6/10
Formidible Spinster Sleuth
30 November 2007
I do so love Margaret Rutherford who makes Agatha Christie's Ms. Jane Marple a most formidable and determined sleuth. Unfortunately this was one of Christie's weaker and way too coincidental plots.

Rutherford is on the 4:50 from Paddington station and while she's observing the passing scenery, a train passes in the opposite direction. Looking at that train she sees a pair of hands strangling a woman. Of course there's no body to be found after Rutherford calls for the police.

But things like that don't faze Margaret Rutherford in the slightest. With the aid of her friend and real life husband Stringer Davis, she walks the length of the track and does find some clues as to where the body might have been flung out the window. Turns out to be on a large estate and then Rutherford goes to work at the estate in the guise of a maid so she can continue her sleuthing.

The household is headed by James Robertson Justice who is one booming hypochondriac, the despair of his ever present doctor, Arthur Kennedy.
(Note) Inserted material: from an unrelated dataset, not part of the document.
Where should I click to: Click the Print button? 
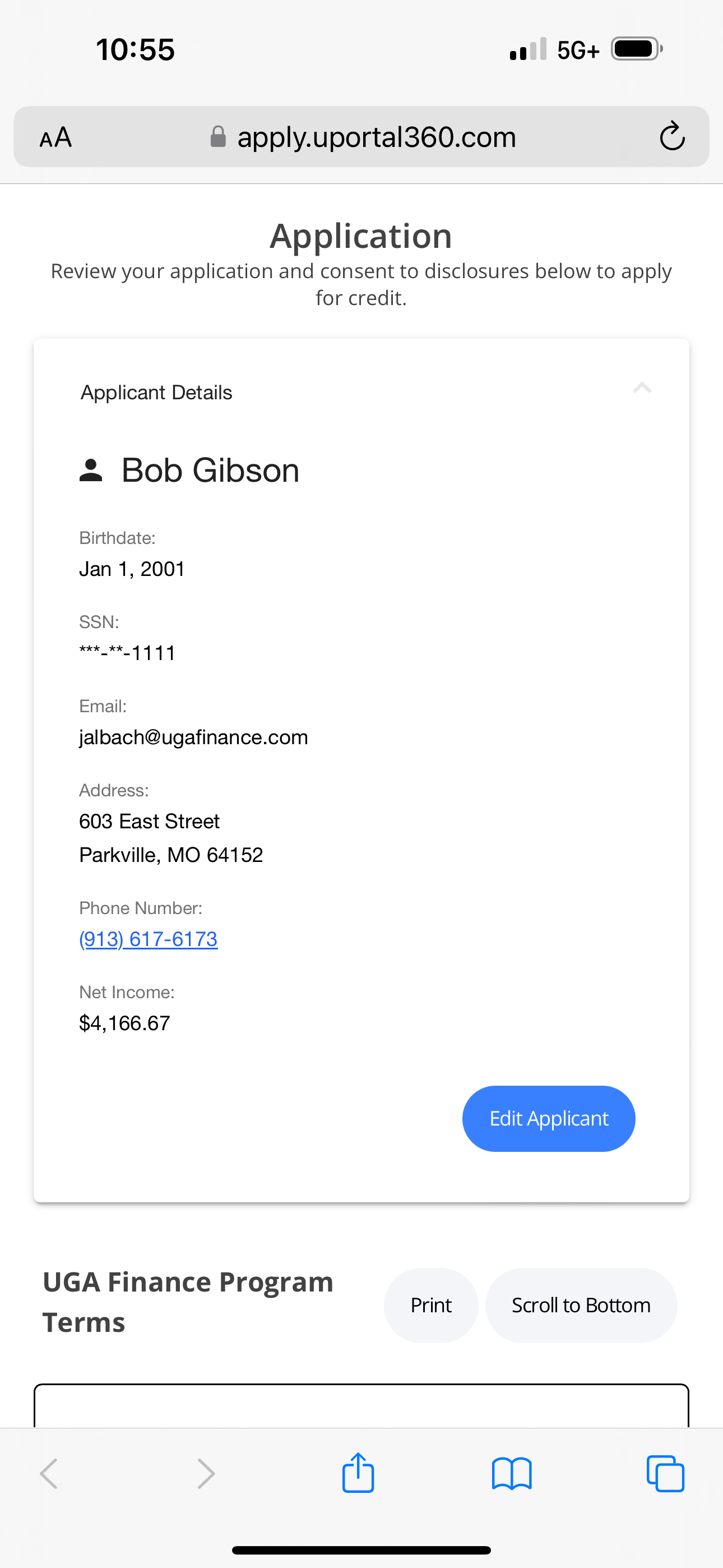pos(431,1306)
The scenes with JRJ and Rutherford are the best in the film.

Of course the murder does have something to do with the estate and for me that's way too much to swallow that the murderer could have so contrived the crime to occur when the train was passing at the proper time for the body to be thrown out precisely where it was.

Still Margaret Rutherford is always a delight and Christie fans will like what she did with Agatha's formidable spinster sleuth.